Repeat the lines beginning at the one with "Given: Click the email" and running to the end of the material, keeping the first and last of them, exactly as they appear.

==== DATA SUPPLIED ====

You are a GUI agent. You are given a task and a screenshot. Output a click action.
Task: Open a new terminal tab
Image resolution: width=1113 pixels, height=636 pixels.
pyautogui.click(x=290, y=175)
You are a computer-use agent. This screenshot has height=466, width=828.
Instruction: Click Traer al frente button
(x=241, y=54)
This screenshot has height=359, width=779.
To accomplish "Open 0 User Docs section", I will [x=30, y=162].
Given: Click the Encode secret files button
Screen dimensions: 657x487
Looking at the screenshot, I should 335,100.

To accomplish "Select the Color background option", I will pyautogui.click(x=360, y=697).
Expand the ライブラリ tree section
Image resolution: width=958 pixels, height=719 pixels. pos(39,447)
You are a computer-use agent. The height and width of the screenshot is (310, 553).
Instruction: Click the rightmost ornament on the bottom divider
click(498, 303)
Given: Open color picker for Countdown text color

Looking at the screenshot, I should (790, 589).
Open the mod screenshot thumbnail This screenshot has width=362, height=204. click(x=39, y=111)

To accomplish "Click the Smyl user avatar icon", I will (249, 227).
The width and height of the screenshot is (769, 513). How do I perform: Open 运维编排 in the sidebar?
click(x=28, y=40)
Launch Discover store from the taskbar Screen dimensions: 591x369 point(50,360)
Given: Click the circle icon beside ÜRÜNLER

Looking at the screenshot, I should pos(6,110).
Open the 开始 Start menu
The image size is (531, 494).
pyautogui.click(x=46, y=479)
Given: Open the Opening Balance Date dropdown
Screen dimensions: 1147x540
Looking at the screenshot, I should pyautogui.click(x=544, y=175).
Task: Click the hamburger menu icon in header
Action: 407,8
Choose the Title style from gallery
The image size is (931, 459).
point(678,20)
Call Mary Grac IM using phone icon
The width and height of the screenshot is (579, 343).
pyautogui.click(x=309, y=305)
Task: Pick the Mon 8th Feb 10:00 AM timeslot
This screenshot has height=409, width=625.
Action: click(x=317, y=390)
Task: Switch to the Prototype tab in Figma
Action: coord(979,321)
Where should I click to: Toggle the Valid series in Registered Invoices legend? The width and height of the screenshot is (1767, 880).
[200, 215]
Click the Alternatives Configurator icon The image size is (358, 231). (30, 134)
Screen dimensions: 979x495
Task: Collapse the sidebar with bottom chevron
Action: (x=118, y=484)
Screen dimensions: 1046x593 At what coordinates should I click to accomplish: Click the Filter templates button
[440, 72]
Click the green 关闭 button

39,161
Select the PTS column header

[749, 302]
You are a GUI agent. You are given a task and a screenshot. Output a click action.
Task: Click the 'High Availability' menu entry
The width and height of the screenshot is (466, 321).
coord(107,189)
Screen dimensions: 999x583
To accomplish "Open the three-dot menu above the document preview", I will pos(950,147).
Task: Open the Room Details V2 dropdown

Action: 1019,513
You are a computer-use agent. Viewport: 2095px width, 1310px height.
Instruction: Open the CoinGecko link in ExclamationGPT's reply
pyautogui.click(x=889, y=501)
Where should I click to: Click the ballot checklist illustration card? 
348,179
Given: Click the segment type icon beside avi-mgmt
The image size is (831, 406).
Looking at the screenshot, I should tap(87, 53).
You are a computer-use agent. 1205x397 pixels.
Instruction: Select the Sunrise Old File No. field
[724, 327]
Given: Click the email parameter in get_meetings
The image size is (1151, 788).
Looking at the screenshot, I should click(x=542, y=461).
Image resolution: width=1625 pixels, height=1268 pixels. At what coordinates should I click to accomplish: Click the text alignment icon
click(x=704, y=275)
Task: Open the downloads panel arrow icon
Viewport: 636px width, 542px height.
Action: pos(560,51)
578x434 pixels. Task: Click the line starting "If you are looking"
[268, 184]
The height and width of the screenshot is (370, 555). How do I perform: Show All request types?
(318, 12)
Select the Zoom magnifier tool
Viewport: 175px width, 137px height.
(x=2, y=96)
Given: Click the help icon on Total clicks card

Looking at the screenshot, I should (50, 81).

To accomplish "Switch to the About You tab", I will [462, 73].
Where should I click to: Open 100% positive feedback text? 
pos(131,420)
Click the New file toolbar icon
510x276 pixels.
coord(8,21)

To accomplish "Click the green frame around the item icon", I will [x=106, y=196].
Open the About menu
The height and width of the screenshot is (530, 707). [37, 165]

====

**ANSWER BELOW:**
Given: Click the email parameter in get_meetings
The image size is (1151, 788).
Looking at the screenshot, I should click(x=542, y=461).
Image resolution: width=1625 pixels, height=1268 pixels. At what coordinates should I click to accomplish: Click the text alignment icon
click(x=704, y=275)
Task: Open the downloads panel arrow icon
Viewport: 636px width, 542px height.
Action: pos(560,51)
578x434 pixels. Task: Click the line starting "If you are looking"
[268, 184]
The height and width of the screenshot is (370, 555). How do I perform: Show All request types?
(318, 12)
Select the Zoom magnifier tool
Viewport: 175px width, 137px height.
(x=2, y=96)
Given: Click the help icon on Total clicks card

Looking at the screenshot, I should (50, 81).

To accomplish "Switch to the About You tab", I will [462, 73].
Where should I click to: Open 100% positive feedback text? 
pos(131,420)
Click the New file toolbar icon
510x276 pixels.
coord(8,21)

To accomplish "Click the green frame around the item icon", I will [x=106, y=196].
Open the About menu
The height and width of the screenshot is (530, 707). [37, 165]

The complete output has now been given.